波動粒子相互作用はまた、高エネルギー電子を発生域から地球の大気中へ降下させ、特殊なオーロラを発生させる。さらに、磁力線に沿って大気中に降下した高エネルギー電子は、地球大気組成に変化をもたらすことも示唆されている。

このように、波動粒子相互作用の発生域の詳細を明らかにすることは、宇宙電磁環境や地球大気組成への影響を知る手がかりとなり、盛んに研究され続けている。しかし、発生域の形状変化など、よくわかっていないことも多い。

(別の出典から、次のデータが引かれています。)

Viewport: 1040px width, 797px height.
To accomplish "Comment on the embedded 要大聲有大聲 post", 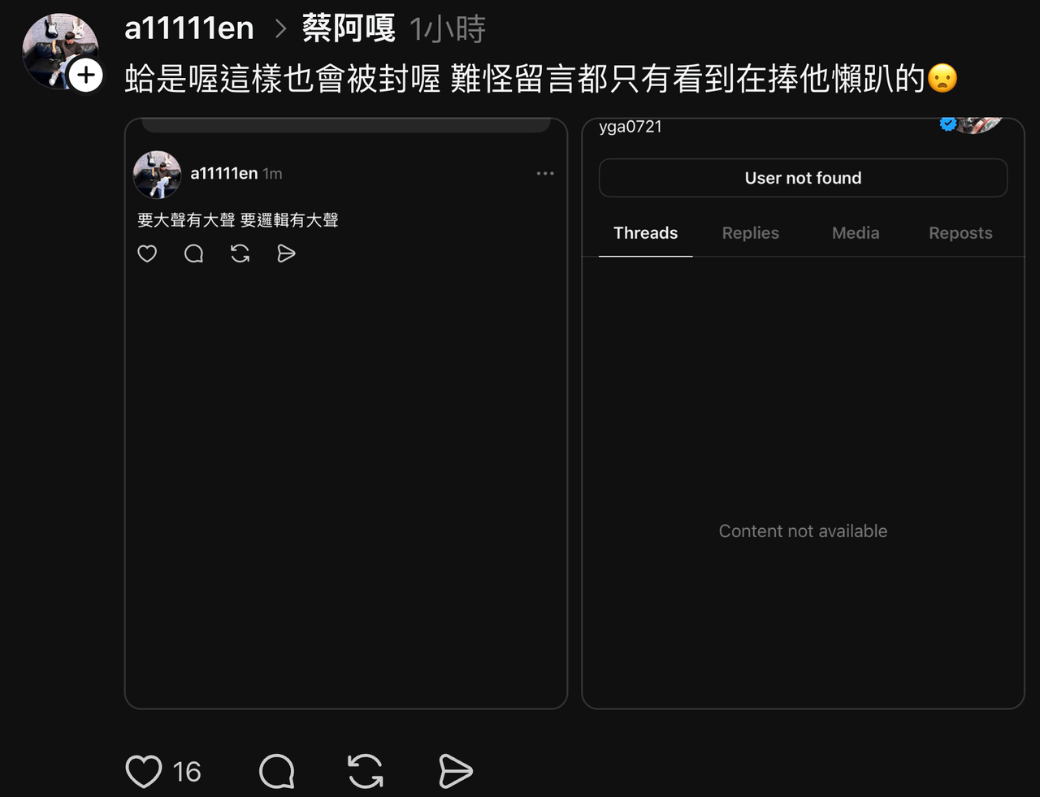I will point(193,253).
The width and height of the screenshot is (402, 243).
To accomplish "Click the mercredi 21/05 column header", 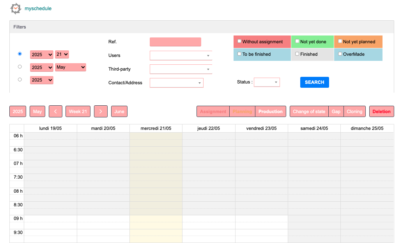I will click(x=156, y=128).
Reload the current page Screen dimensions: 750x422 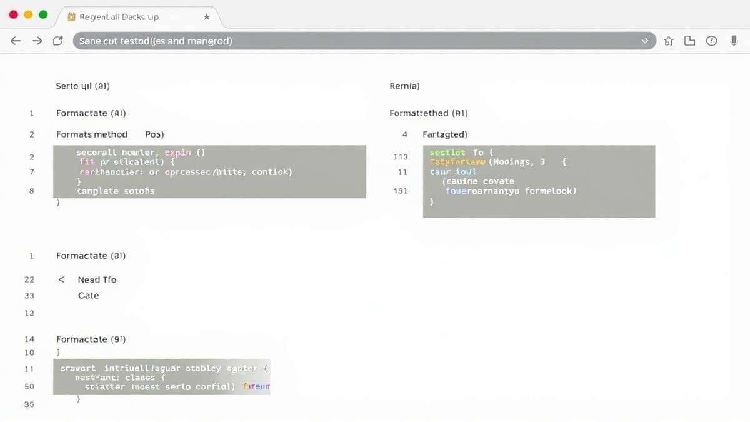[x=58, y=40]
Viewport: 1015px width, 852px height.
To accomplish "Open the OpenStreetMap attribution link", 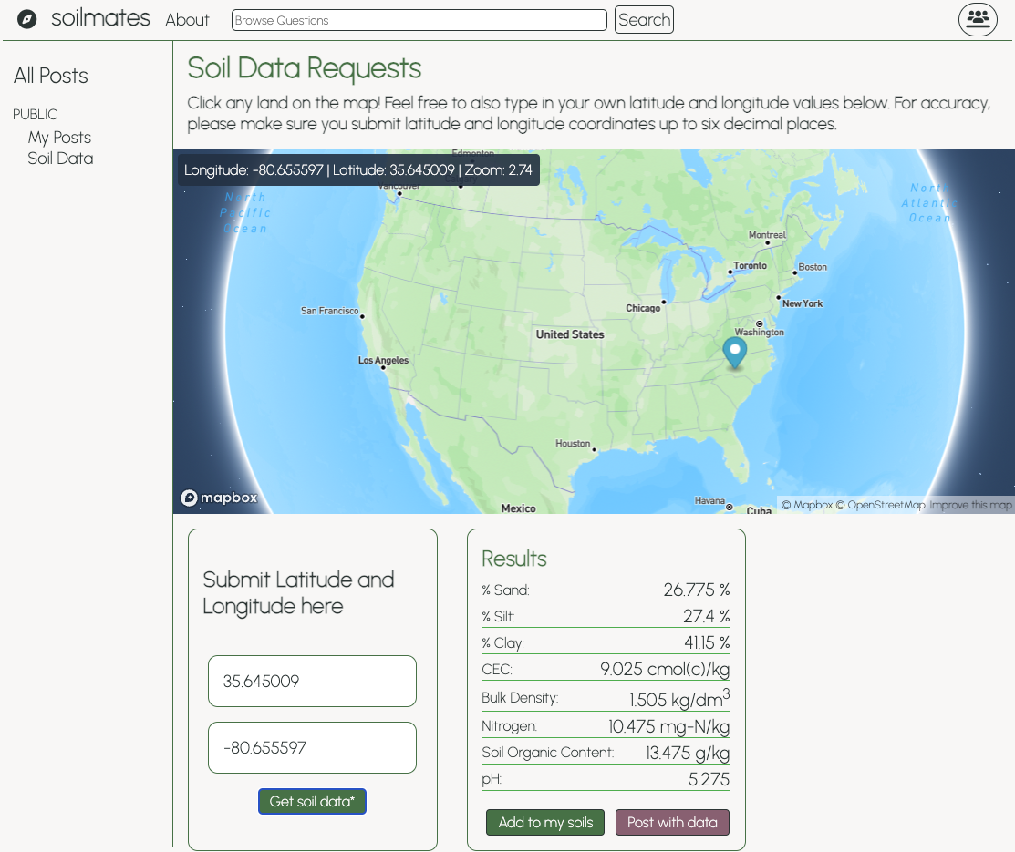I will coord(886,505).
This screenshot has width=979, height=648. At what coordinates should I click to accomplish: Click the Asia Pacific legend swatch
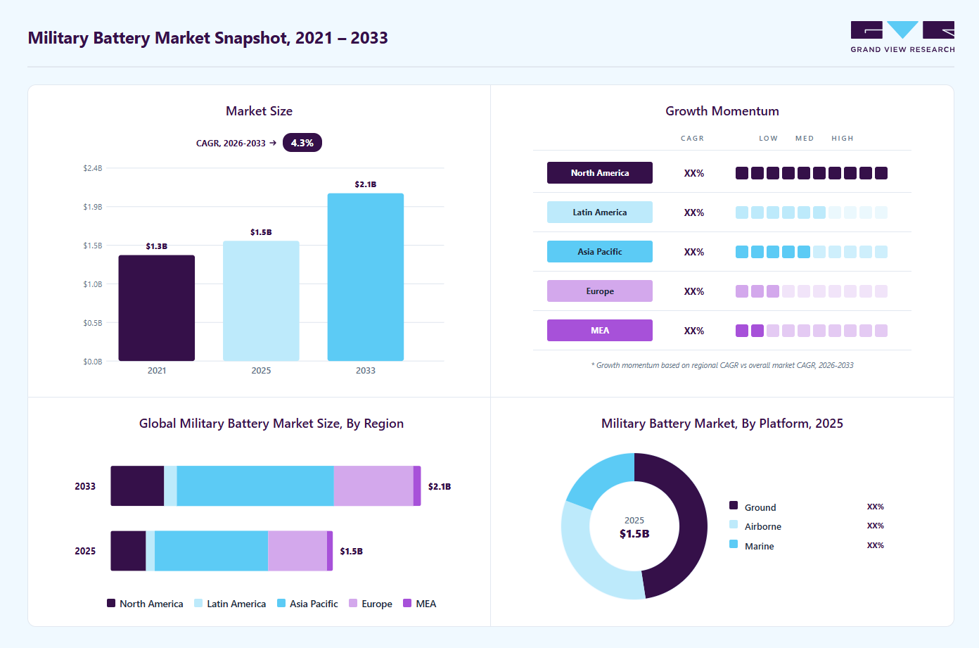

金沢大学の尾崎光紀さん、名古屋大学宇宙地球環境研究所の三好由純さんたちの国際研究グループは、波動粒子相互作用を探査するJAXAのジオスペース探査衛星「あらせ」と、北半球を中心に構築した地上観測網「PWING(study of dynamical variation of Particles and Waves in the INner magnetosphere using Ground-based network observations)」により、波動粒子相互作用の研究を行っている。両者が協調することで、「あらせ」でコーラス波動の詳細をとらえながら、地上から関連オーロラ現象をとらえることが可能となり、世界で初めて10ミリ秒という高時間分解能での観測が実現した。

「あらせ」とPWING地上観測網の協調観測イメージ
「あらせ」とPWING地上観測網の協調観測イメージ。「あらせ」ではジオスペースでの変化を、PWINGではオーロラ観測を通じた大気の変化を測定し、波動粒子相互作用発生域の空間分布を探る(提供:JAXA)

この協調観測で、2017年3月30日に発生したコーラス波動を「あらせ」がとらえ、そのコーラス波動による波動粒子相互作用が引き起こした数百ミリ秒の突発発光オーロラを「あらせ」から3万km離れた地上で同時にとらえることに世界で初めて成功した。コーラス波動とオーロラの明るさ、形状変化には一致が見られ、突発発光オーロラがコーラス波動に伴う波動粒子相互作用発生域の形状変化を表すディスプレイになることが明らかになった。

「あらせ」によって観測されたコーラス波動と地上から観測されたオーロラ
「あらせ」によって観測されたコーラス波動のパケットと、地上(アラスカ州ガコナ)で観測されたオーロラの変化の様子。コーラス波動の観測とほぼ同時刻にオーロラ発光が観測されており、コーラス波動とオーロラ発光の変動が1秒以下のタイムスケールで一致している(提供:元論文(Ozaki et al., 2019)より改訂、尾崎他、以下同)

突発発光オーロラの南北方向の非対称形状変化
観測された突発発光オーロラの空間分布の時間変化。1ピクセルごとの強度変化は磁力線に沿った電子の時間変化を表し、形状変化は電子が磁力線を横切る方向に空間変化していることを表す

突発発光オーロラを通じた波動粒子相互作用発生域の可視化によって、同領域が地磁気的な南北方向に非対称性を強く示すことが世界で初めて示された。この変化は、磁力線を横切る方向の波動粒子相互作用発生域の形状変化という、これまで知られていなかった現象を明らかにしたものだ。今後、「あらせ」とPWINGの協調による類似の現象の観測と解析により、普遍的な特徴の解明につながることが期待される。